In San Francisco, Boldin will be challenged by offensive coordinator Greg Roman, who has one of the game’s most creative minds. How will Boldin fit into the 49ers’ scheme? Will he run the same type of layered routes that he did in Baltimore? Roman isn't one to get too specific about how a player will be used.
"We’re always going to look at the player and what the player does well and adapt the offense to the player," Roman says. "He’s a pretty easy guy to adapt to. He’s so smart and he’s a strong, physical guy who can make the plays short, make the plays deep. If you put it near him he’s probably going to make a play. He has great ball skills. He has such a strong will to get it done."
Boldin is proud of his accomplishments on the field, but he takes greater pride in what he has done to help kids in his hometown. That’s why each offseason he returns to Pahokee for a weekend fundraiser known as Q-fest. His foundation, Q81 Foundation, has partnered with Florida Crystals Corp. to fund a summer program that gives high school students a chance to catch up academically through computer-based credit recovery courses.

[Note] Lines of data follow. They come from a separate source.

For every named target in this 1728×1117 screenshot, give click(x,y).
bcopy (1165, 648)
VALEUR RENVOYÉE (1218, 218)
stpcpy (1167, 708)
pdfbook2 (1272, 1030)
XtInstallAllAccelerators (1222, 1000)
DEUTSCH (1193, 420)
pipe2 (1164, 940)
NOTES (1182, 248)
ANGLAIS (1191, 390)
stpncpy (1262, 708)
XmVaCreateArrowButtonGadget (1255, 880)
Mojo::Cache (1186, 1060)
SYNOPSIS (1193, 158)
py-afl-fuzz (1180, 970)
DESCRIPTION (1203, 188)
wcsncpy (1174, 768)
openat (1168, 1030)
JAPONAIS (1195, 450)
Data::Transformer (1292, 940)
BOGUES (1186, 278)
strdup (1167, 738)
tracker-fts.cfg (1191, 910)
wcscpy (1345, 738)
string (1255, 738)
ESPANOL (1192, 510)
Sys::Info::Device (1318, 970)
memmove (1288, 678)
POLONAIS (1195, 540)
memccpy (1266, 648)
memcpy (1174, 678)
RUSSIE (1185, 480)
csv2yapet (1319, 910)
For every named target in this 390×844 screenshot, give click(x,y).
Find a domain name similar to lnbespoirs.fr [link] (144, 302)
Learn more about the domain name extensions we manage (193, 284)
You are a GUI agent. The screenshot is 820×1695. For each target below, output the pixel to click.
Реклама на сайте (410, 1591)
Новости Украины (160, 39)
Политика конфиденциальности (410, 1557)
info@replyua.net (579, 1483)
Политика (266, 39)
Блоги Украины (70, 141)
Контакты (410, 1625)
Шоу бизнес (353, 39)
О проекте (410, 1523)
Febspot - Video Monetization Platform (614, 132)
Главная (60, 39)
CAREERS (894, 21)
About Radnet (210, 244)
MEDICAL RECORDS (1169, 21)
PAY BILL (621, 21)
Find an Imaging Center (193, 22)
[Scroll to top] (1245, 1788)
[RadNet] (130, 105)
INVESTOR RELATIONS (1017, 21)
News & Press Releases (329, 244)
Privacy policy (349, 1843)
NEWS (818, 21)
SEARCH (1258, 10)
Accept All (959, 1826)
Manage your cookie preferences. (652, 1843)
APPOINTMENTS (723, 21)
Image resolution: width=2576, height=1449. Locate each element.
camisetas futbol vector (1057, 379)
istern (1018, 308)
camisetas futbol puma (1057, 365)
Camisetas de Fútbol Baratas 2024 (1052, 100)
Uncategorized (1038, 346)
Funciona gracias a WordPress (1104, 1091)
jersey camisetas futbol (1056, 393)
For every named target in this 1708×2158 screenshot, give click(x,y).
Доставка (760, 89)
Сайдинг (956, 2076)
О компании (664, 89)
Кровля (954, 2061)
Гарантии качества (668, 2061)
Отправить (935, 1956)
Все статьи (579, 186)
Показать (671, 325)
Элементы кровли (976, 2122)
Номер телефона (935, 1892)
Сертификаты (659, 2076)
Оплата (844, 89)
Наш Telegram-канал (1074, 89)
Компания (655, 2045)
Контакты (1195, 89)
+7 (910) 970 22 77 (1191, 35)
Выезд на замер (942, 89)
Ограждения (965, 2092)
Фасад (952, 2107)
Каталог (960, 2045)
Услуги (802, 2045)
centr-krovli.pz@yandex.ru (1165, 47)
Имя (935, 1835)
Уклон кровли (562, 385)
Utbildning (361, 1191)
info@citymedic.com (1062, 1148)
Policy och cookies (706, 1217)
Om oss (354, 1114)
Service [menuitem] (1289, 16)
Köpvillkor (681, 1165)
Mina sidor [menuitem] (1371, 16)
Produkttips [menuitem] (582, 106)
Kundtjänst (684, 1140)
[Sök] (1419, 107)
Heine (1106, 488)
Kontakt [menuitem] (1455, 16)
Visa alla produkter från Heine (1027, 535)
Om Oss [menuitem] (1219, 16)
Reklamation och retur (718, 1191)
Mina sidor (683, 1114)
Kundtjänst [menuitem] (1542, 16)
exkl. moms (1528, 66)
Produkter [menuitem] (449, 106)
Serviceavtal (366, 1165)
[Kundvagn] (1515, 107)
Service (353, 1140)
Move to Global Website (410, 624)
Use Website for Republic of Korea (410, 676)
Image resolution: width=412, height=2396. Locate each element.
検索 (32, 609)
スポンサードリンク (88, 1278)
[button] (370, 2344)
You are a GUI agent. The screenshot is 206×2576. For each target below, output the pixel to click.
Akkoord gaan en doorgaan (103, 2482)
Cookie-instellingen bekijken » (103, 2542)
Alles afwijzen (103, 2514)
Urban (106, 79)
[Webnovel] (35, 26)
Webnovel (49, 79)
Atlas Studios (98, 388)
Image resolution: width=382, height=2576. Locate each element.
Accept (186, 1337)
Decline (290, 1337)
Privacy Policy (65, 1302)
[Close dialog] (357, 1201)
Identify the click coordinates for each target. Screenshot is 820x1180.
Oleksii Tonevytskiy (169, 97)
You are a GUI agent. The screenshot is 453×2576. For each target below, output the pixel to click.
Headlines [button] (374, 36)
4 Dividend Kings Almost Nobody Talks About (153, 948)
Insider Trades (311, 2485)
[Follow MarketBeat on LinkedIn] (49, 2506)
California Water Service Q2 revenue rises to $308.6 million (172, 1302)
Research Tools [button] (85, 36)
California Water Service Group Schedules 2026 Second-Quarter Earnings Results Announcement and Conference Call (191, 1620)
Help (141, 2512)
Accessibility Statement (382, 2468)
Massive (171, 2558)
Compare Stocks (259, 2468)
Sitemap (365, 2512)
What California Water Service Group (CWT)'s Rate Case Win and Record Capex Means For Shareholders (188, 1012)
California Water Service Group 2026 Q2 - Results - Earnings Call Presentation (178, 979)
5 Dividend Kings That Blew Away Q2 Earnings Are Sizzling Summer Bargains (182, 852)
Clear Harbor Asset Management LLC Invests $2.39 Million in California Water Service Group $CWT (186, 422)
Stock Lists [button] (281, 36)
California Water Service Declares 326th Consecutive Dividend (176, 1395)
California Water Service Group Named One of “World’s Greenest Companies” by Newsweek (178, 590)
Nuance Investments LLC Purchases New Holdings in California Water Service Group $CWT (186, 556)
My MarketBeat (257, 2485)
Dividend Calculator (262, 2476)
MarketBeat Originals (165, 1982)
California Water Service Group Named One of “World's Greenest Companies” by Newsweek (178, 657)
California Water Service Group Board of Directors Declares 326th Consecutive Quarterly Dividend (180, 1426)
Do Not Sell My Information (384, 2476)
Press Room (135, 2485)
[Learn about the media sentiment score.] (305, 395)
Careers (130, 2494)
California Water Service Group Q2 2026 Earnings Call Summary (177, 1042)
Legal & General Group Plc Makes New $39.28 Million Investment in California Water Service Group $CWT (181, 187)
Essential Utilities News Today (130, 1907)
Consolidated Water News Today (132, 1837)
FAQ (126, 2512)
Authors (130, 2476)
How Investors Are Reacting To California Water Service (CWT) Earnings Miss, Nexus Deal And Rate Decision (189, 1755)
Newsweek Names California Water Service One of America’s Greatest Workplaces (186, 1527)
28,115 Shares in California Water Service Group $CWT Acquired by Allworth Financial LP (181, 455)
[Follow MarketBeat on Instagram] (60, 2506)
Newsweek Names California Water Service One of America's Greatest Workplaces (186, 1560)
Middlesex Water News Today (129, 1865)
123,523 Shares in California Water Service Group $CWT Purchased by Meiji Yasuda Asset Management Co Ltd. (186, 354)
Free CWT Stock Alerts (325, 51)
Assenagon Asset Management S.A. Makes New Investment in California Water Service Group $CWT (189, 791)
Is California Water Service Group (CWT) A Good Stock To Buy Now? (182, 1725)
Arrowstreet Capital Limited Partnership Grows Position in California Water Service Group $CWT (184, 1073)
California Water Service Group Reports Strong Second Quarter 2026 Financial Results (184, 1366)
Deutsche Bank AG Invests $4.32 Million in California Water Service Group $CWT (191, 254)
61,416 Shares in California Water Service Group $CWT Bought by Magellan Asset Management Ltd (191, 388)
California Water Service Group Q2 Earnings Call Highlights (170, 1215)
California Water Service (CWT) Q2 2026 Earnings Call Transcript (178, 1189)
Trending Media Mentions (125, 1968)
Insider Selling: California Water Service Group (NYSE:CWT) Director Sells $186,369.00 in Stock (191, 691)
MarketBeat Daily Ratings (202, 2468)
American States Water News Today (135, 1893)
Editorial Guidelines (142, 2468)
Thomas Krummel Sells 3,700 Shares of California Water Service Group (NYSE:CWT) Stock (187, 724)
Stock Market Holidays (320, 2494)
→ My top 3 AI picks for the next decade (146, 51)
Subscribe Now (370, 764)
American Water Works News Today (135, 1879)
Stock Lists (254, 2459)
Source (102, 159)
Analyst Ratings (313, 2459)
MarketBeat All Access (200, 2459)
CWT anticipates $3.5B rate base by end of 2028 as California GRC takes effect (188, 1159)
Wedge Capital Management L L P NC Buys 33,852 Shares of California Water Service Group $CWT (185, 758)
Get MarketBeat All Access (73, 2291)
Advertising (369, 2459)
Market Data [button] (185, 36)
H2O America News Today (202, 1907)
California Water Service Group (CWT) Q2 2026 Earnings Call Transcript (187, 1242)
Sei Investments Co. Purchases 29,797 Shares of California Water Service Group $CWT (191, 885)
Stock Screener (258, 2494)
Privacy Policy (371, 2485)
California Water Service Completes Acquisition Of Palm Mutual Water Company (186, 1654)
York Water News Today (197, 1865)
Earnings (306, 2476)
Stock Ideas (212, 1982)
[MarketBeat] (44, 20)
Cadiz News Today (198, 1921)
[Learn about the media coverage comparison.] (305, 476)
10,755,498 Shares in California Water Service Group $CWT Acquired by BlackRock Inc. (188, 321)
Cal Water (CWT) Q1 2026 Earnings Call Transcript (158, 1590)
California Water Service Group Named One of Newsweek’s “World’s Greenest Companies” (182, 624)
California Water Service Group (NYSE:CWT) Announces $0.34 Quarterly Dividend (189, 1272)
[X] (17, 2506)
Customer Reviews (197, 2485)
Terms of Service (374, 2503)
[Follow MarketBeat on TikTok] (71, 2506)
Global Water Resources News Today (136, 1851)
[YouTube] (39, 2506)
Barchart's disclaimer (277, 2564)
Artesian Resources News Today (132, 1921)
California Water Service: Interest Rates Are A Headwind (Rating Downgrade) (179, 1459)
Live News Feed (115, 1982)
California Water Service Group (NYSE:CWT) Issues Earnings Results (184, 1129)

"Anquan has made countless plays on the field, but the man he is off the field is what makes him so special," says former Cardinals teammate Larry Fitzgerald. "Q continues to inspire the children from that area, and that's much bigger then any touchdown he will ever catch—and he has caught a lot of them in the biggest of moments. He just won’t turn his back on [the kids]."
"I love football, but one day that ends," Boldin says. "My foundation is something that will carry on when I’m done, and others will benefit from that. It has a lasting effect. I care about my name. I care about how it’s carried, how it comes out of other people’s mouth. And I believe if you’re going to put your name on something, you have to be involved."